Stored data entries
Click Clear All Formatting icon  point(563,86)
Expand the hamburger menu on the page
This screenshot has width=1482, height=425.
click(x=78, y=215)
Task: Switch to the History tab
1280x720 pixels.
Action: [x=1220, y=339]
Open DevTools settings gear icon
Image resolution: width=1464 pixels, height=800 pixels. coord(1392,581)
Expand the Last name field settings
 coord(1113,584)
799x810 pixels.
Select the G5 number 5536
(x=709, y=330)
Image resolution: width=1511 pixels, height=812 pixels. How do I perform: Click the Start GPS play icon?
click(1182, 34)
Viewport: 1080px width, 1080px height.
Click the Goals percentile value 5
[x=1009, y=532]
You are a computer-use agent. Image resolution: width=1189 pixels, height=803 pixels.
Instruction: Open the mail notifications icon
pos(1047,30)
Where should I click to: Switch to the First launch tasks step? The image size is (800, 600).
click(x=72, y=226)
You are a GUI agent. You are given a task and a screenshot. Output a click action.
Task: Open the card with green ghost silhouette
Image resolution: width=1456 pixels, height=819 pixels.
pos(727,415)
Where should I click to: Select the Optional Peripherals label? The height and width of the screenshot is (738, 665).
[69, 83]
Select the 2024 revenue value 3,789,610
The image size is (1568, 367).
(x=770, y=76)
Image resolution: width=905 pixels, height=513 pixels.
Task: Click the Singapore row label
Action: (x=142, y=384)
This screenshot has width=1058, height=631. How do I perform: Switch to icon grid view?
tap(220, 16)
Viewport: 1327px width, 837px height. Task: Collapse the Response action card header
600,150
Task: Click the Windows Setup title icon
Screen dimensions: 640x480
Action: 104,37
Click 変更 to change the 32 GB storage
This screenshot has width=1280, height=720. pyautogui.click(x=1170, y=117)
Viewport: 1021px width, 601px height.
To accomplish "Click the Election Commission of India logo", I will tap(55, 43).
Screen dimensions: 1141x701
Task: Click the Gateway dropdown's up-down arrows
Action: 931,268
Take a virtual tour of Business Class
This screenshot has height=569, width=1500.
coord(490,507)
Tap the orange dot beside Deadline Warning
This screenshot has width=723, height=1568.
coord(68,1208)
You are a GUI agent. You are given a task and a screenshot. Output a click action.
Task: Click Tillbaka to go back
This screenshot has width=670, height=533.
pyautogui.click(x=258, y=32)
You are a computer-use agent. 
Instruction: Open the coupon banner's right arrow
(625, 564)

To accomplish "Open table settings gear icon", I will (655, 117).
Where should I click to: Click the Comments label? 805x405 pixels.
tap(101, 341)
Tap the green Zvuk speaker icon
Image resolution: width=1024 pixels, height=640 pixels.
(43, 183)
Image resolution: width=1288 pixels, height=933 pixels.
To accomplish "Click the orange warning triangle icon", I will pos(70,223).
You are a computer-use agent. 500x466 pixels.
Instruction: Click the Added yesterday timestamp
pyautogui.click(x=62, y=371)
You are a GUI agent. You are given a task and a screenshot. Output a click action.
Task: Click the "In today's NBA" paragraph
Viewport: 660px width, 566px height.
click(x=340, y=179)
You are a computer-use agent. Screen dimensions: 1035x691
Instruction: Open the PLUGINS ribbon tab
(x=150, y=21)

## Work required
Restate word for word only the lines above from the line containing "Where should I click to: Switch" to the line containing "Select the 2024 revenue value 3,789,610", both of them included.

## Result
Where should I click to: Switch to the First launch tasks step? The image size is (800, 600).
click(x=72, y=226)
You are a GUI agent. You are given a task and a screenshot. Output a click action.
Task: Open the card with green ghost silhouette
Image resolution: width=1456 pixels, height=819 pixels.
pos(727,415)
Where should I click to: Select the Optional Peripherals label? The height and width of the screenshot is (738, 665).
[69, 83]
Select the 2024 revenue value 3,789,610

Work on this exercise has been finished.